SART1 uniquely localizes to spindle poles forming a SART1 cap and promotes spindle pole assembly.

The nuclear protein squamous cell carcinoma antigen recognized by T cells 1 (SART1) has been associated with pre-mRNA splicing, but SART1 RNAi knockdown results also in defects in mitotic progression, centrosome biogenesis, and chromosome cohesion. The mitotic roles of SART1 have not been characterized in detail, and it remains unclear whether SART1 functions in mitosis directly or indirectly via pre-mRNA splicing. Here, we identify SART1 as a direct, mitosis-specific microtubule-associated protein. SART1 downregulation in human cells leads to spindle assembly defects with reduced microtubule dynamics, end-on attachment defects, and checkpoint activation, while microtubule dynamics remain unaffected in interphase. SART1 uniquely localizes to the distal surface of mitotic centrosomes along the spindle axis, forming a previously not described structure we refer to as SART1 cap. Immunoprecipitation of SART1 consistently identifies centrosomal proteins as interaction partners.

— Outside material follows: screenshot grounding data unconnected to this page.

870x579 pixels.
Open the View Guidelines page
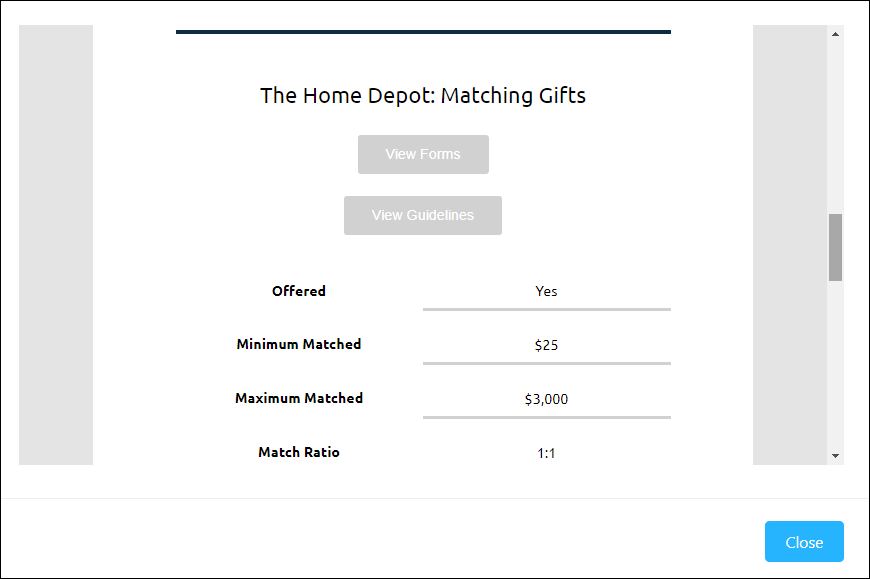(x=422, y=215)
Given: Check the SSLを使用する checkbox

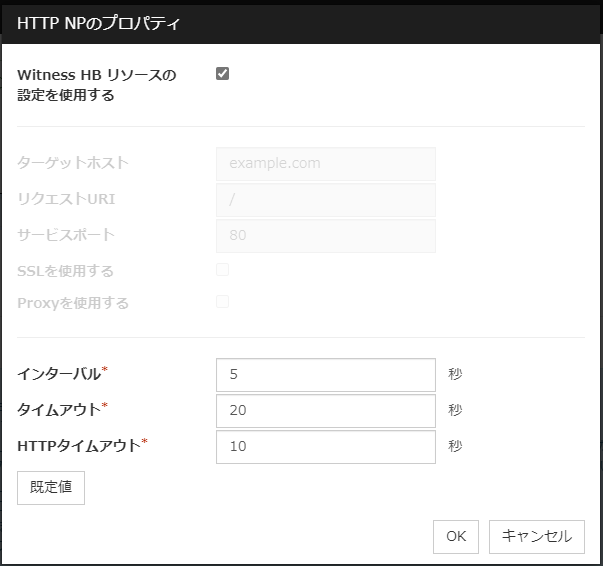Looking at the screenshot, I should [223, 270].
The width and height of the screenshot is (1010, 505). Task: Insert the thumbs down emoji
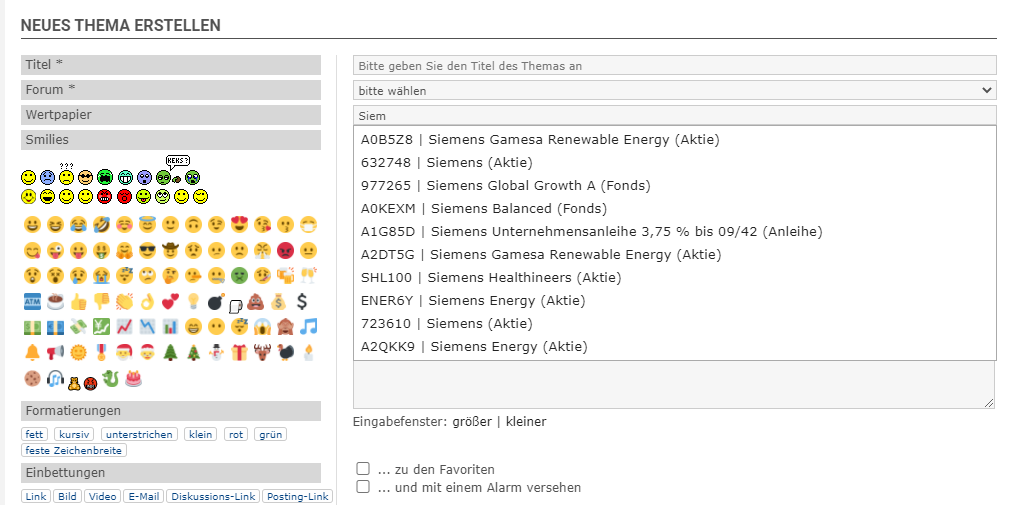point(100,301)
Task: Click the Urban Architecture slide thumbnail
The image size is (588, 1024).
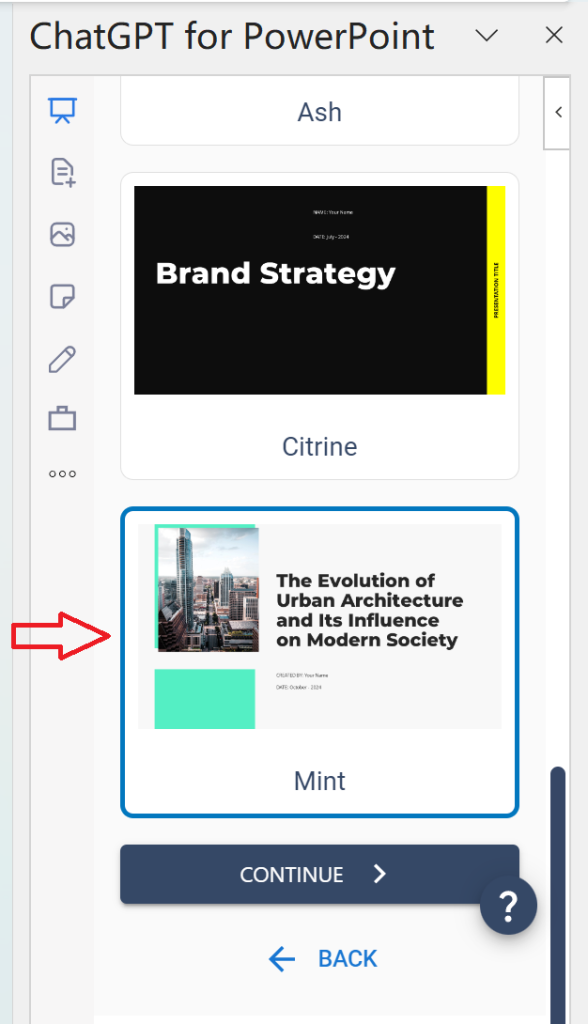Action: click(319, 626)
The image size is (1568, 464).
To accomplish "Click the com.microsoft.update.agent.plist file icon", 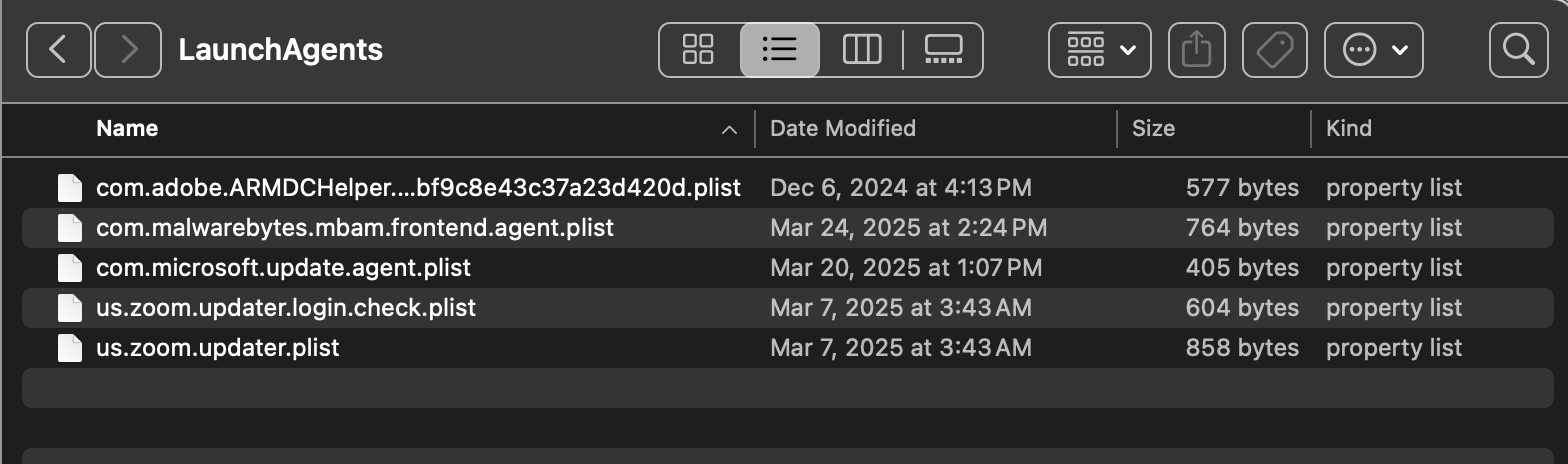I will tap(69, 268).
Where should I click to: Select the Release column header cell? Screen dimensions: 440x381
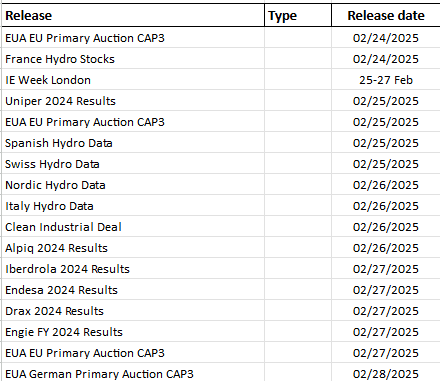coord(133,15)
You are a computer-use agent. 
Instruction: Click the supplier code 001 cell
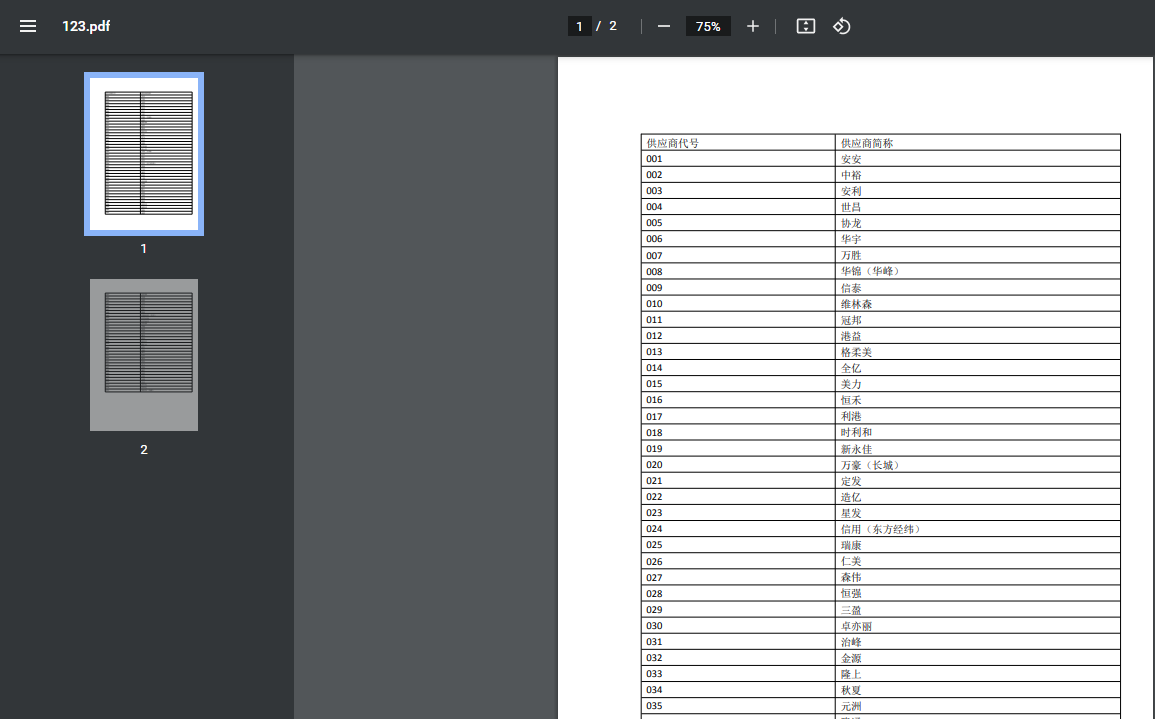point(737,159)
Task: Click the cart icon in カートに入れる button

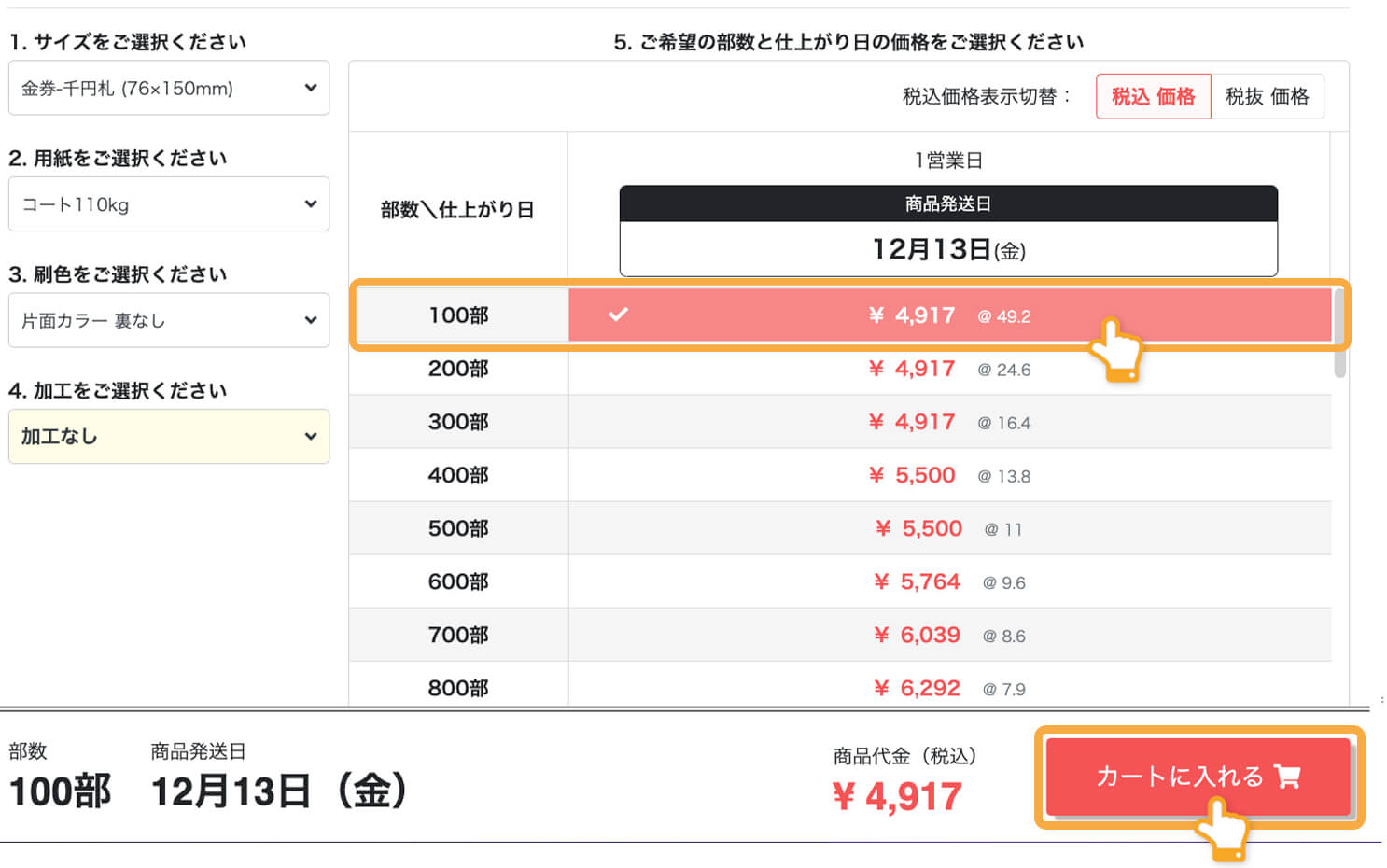Action: coord(1289,777)
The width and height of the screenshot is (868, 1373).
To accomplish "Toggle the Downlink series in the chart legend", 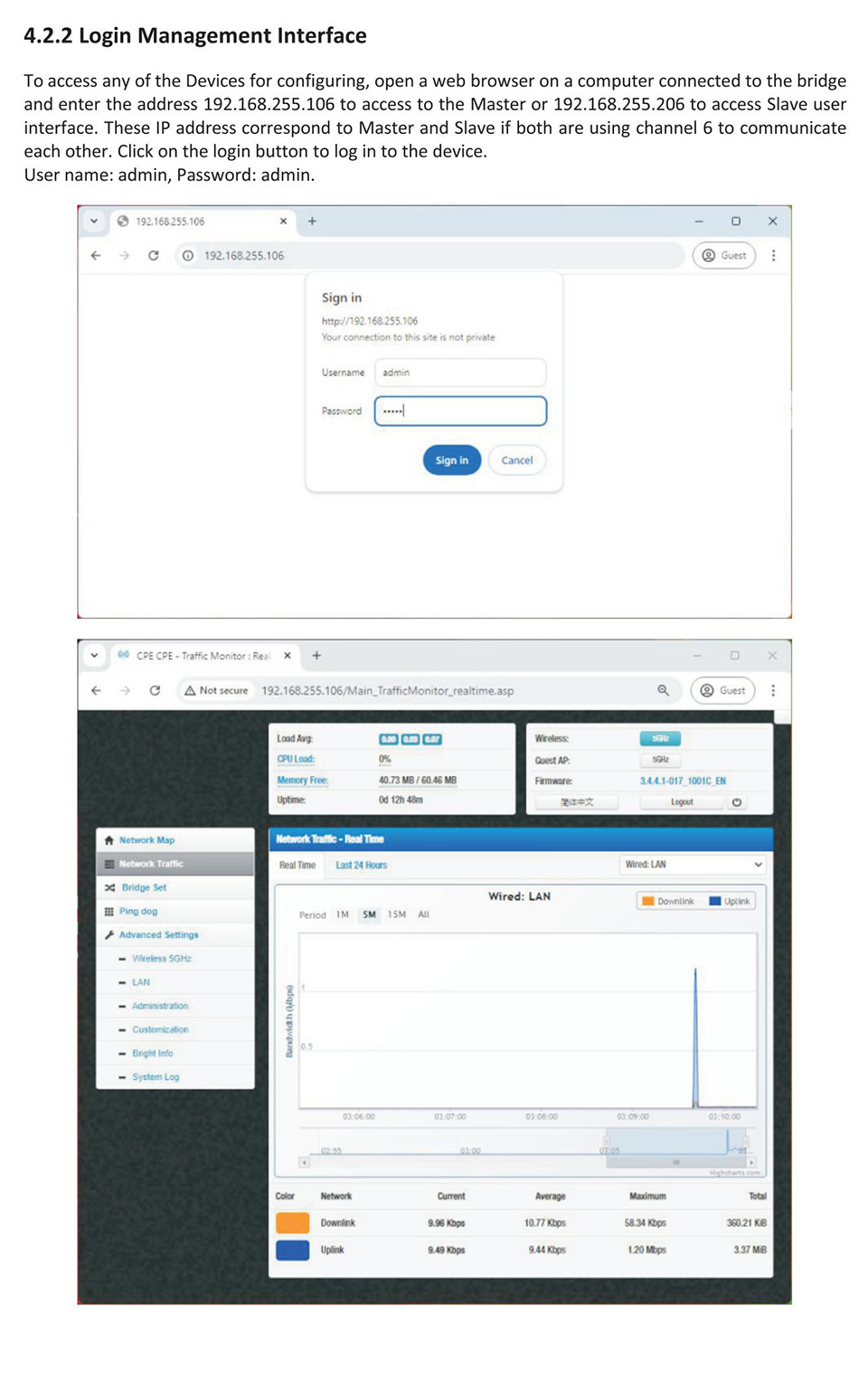I will [x=668, y=901].
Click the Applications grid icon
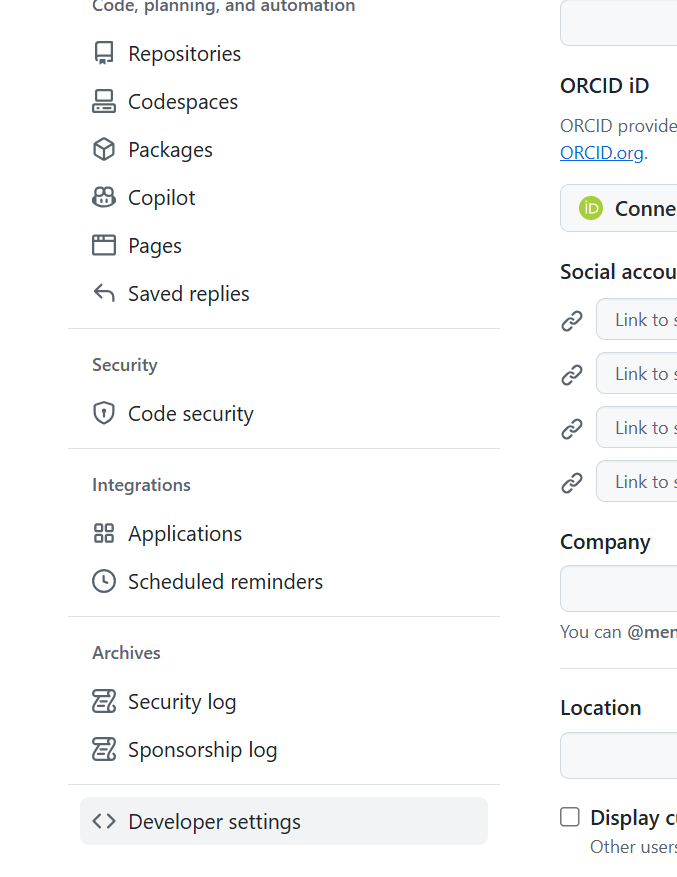The width and height of the screenshot is (677, 877). tap(104, 534)
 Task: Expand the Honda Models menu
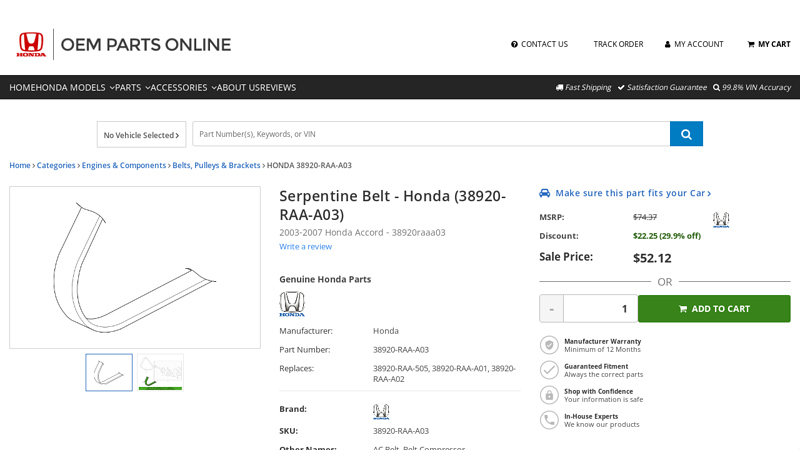(x=75, y=87)
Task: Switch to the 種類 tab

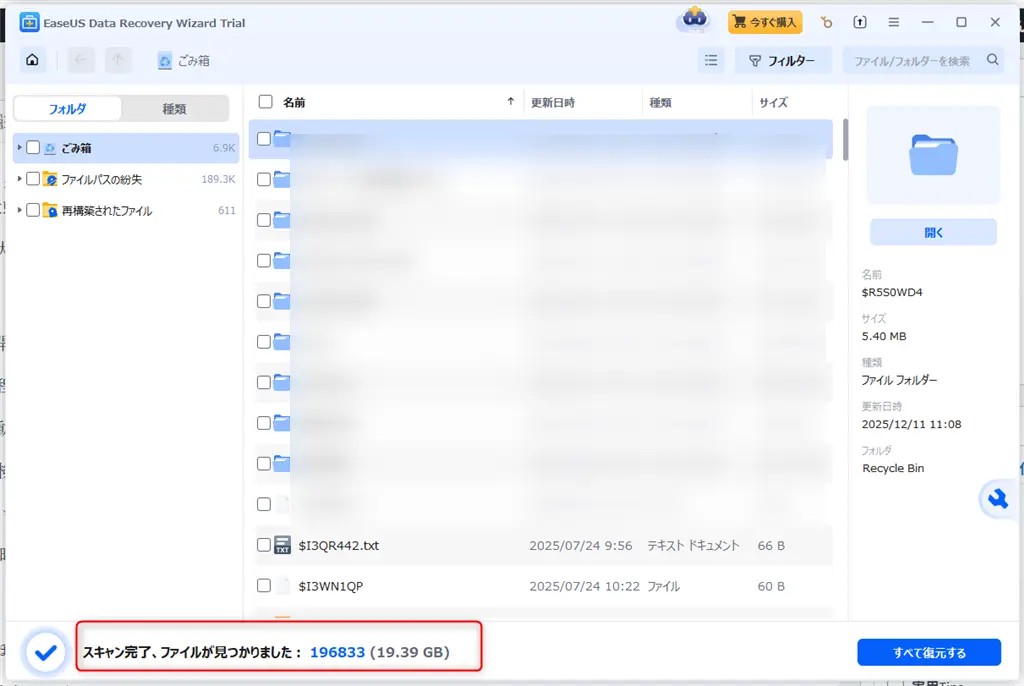Action: [x=176, y=107]

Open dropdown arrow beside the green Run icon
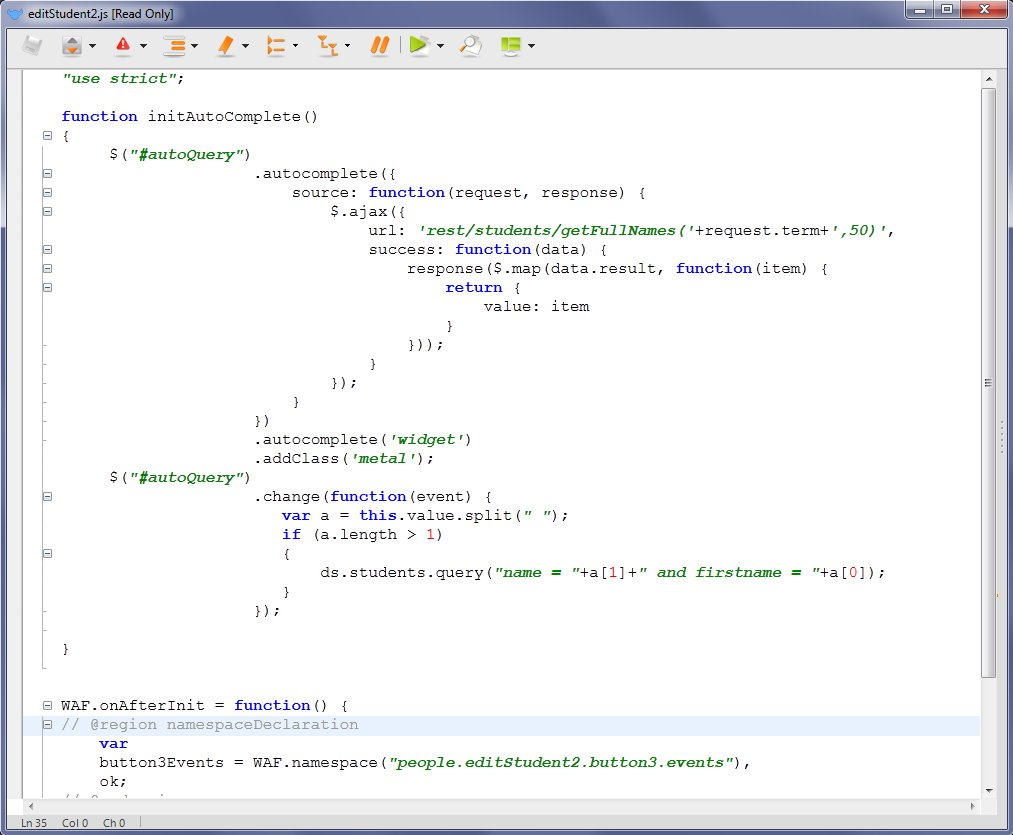pyautogui.click(x=440, y=46)
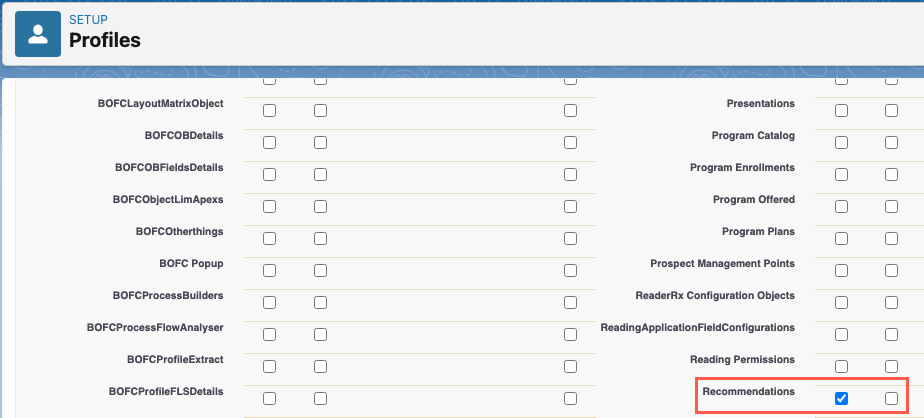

Immunostaining of these shows that SART1 downregulation does not affect centriole duplication and centrosome accumulation of γ-tubulin but reduces the accumulation of selective pericentriolar material (PCM) proteins such as ninein. Depletion of SART1 from frog egg extracts disrupts spindle pole assembly around sperm nuclei and DNA-coated beads. Spindles formed around DNA-coated beads do not contain centrosomes but still recruit PCM proteins for spindle pole assembly. We finally show that the N-terminus of SART1 is its microtubule-binding region and is essential for spindle assembly. Our data unravel a unique localization of SART1 and its novel function to recruit selective PCM proteins for spindle pole assembly in centrosomal and acentrosomal spindle assembly.